If small parts are sliding around in your bins, getting mixed up, or taking an extra ten seconds to find every time someone picks an order, the fix usually isn’t a bigger container. It’s a tote with dividers. Adding internal walls to a standard tote turns one open box into several dedicated compartments, so fasteners stay separated from connectors and a kitting station stops looking like a junk drawer.
Plant managers and warehouse supervisors reach for divided totes when picking accuracy and part protection matter more than raw capacity. They show up on assembly lines, in electronics kitting, at automotive parts counters, and anywhere small components need to stay put during a forklift ride or a bumpy conveyor run. The right configuration also speeds up cycle counts, since a quick glance tells you what’s missing without digging through loose stock.
This guide covers how divided totes are built, the configurations available, and how to pick the right one for your facility, so you can make the right call on your floor.
What a tote with dividers is and why it matters
A tote with dividers is a rigid container, usually plastic or metal, with internal partitions that split the interior into separate compartments. Instead of one open cavity, you get a grid of smaller sections sized to hold specific parts, tools, or kits. The dividers can be molded into the tote, bolted in as removable panels, or built from a separate insert that drops into a plain box.
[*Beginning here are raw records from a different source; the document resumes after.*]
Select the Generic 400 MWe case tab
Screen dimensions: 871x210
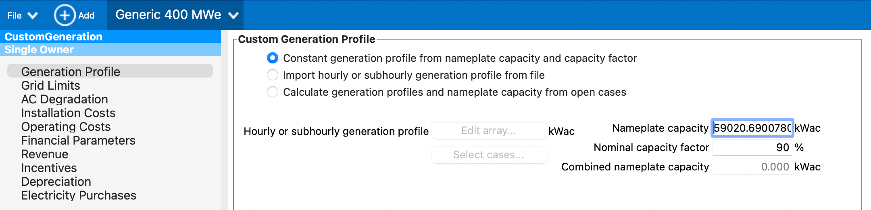click(x=168, y=15)
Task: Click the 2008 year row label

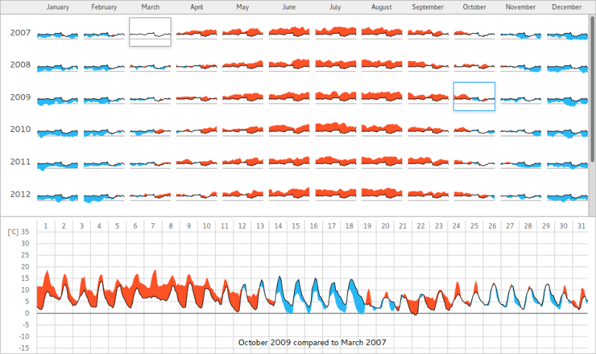Action: pos(20,65)
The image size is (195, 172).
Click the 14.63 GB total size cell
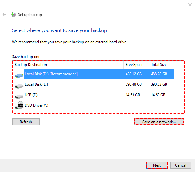(158, 95)
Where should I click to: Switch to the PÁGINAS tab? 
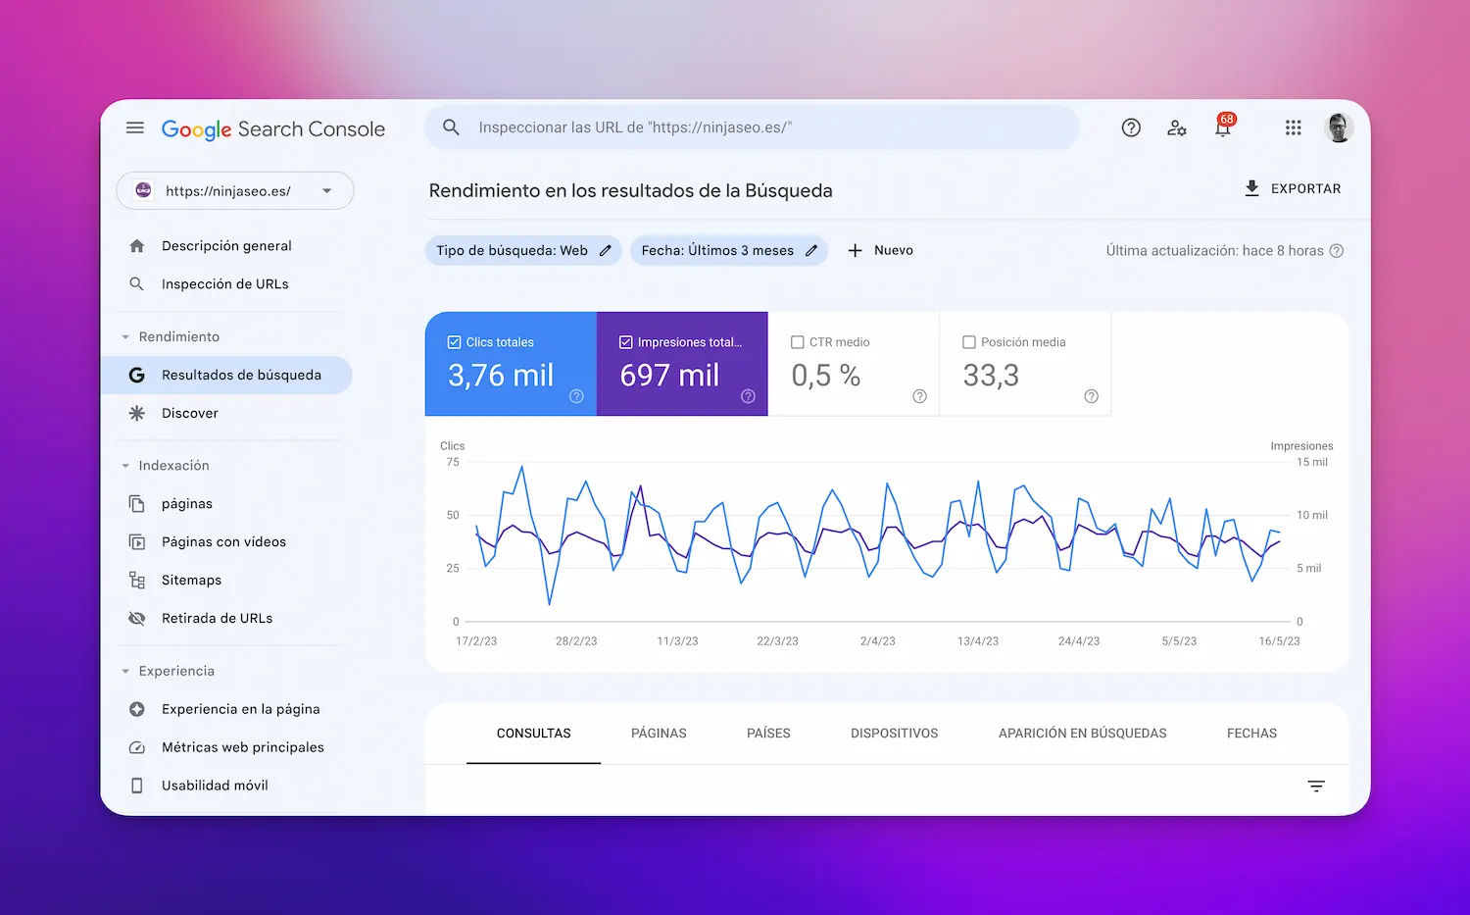point(659,733)
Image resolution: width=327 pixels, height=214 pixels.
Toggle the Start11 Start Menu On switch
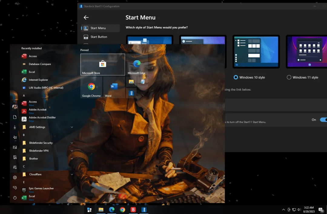[x=323, y=120]
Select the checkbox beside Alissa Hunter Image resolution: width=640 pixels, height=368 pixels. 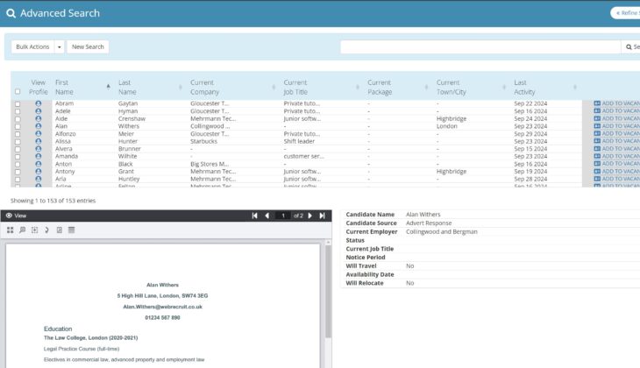point(18,141)
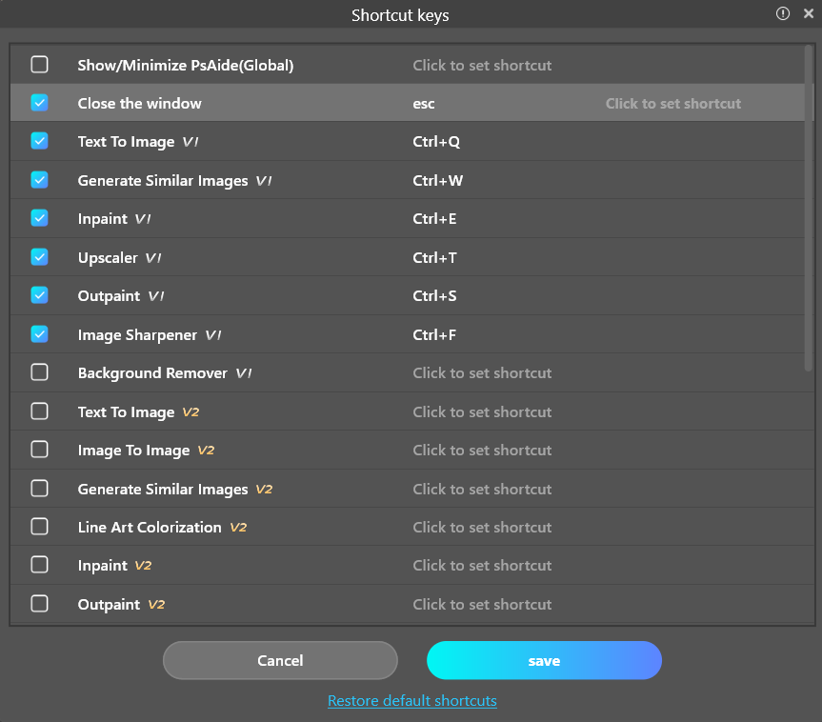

The point isn’t just tidiness. Mixed bins cost time at every pick, and they cost money when the wrong part ends up on an assembly line. Manual picking error rates commonly run in the 1-3% range on lines without organized small-parts storage, and once you count rework, scrap, and shipping corrections, that adds up fast. Dividers cut search time because each compartment holds one thing, and operators learn the layout fast.
Where divided totes earn their keep
Kitting stations are the obvious use case, but divided totes also show up in tool cribs, quality inspection areas, and shipping prep where small parts need to travel without shifting. Automotive and electronics manufacturers lean on them heavily, since a dropped or scratched connector can hold up an entire line.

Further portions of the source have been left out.